Max Sawicky claimed that the US could not finance a $10,000 payment to every adult and implored everyone to “do the math,” which for him just meant comparing the $3.2 trillion aggregate sum to the current $4.4 trillion federal budget.

I pointed out that the net operating surplus, a broad measure of capital’s share, is $5 trillion, meaning that in a socialist economy where capital’s share was available to everyone rather than a small fraction of society, we absolutely could fund such a payment.

Sawicky now claims that “financing a UBI is not a matter of arithmetic, but of political economy,” going from “do the math” to “politics is not arithmetic” once I did the math.

Of course I say in my initial piece that obviously it’ll be a political challenge to liquidate the capitalist class, but that we should at least acknowledge the actual reality of what such a thing would allow.

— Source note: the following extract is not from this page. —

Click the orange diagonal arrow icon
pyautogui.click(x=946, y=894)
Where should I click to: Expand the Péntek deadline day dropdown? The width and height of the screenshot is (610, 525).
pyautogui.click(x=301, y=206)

Sawicky’s piece also contains a bit of “quibbling,” as he calls it, about how much of the net operating surplus is available. Remember the net operating surplus is $5 trillion and the UBI he discusses is $3.2 trillion, meaning that there is plenty of room even if you decide to downwardly adjust it. And of course, not mentioned in either of our pieces is that the “net” in “net operating surplus” means net of depreciation, i.e. capital’s gross income has already been reduced by very uncertain guesses of how much the capital stock depreciates each year.

But his quibbles deserve an answer.

  1. Net operating surplus includes the surplus of owner-operated businesses like the Trump Organization, some of which is really labor income not capital income. This is true and it is impossible to disentangle that. But even if you assume (heroically in my view) that fully 70% of this income is really labor income, that still leaves you with an operating surplus of $3.84 trillion.
  2. Net operating surplus includes the imputed rents of owner-occupied dwellings, like Bill Gates’s mansion. This is true, but irrelevant. The imputed rent of owner-occupied dwellings is absolutely operating surplus. In a society where the housing stock was socialized, that amount would be available for a social dividend.
  3. Net operating surplus includes “not just the income pocketed by capital owners but also the funds they reinvest in their businesses.” Of course, funds for investment come from a lot of places, not just out of capital’s share. The accounts tell us how much profit is undistributed ($461 billion) but it does not tell us how much of that is reinvested. Even if you assume 100% of it is reinvested and subtract $461 billion from the $3.84 trillion from (1) above, that gets you to $3.38 trillion, which is still higher than the $3.2 trillion needed.

So even if you make these generous adjustments, which all go in one direction, it still is true that the UBI already exists in the form of the net operating surplus, but is just very unevenly distributed. Sawicky of course realizes all of this, which is why he calls these quibbles.

And to re-emphasize here, this is all based on an assumption that we only use the net operating surplus. It makes no mention of the country’s super-low tax level and large unnecessary spending that leftists would also get rid of, e.g. the $700 billion military budget. The idea that we can’t possibly commit a little under 20 percent of our net national income to a social dividend is of course absurd.

The reason I keep bringing this up is not because I think a social dividend is the most important issue. I’ve been saying forever that the welfare state is the most important issue. But the chief distributive interest of socialists qua socialism is the question of what to do with the operating surplus, which socialists correctly believe is massive and unfairly distributed. We should be careful, in our effort to backfill post-hoc arguments to strengthen group identity, that we not glide into believing that the money isn’t there when it absolutely is.

Politics might not be arithmetic. But policy possibility is arithmetic. And the numbers easily add up.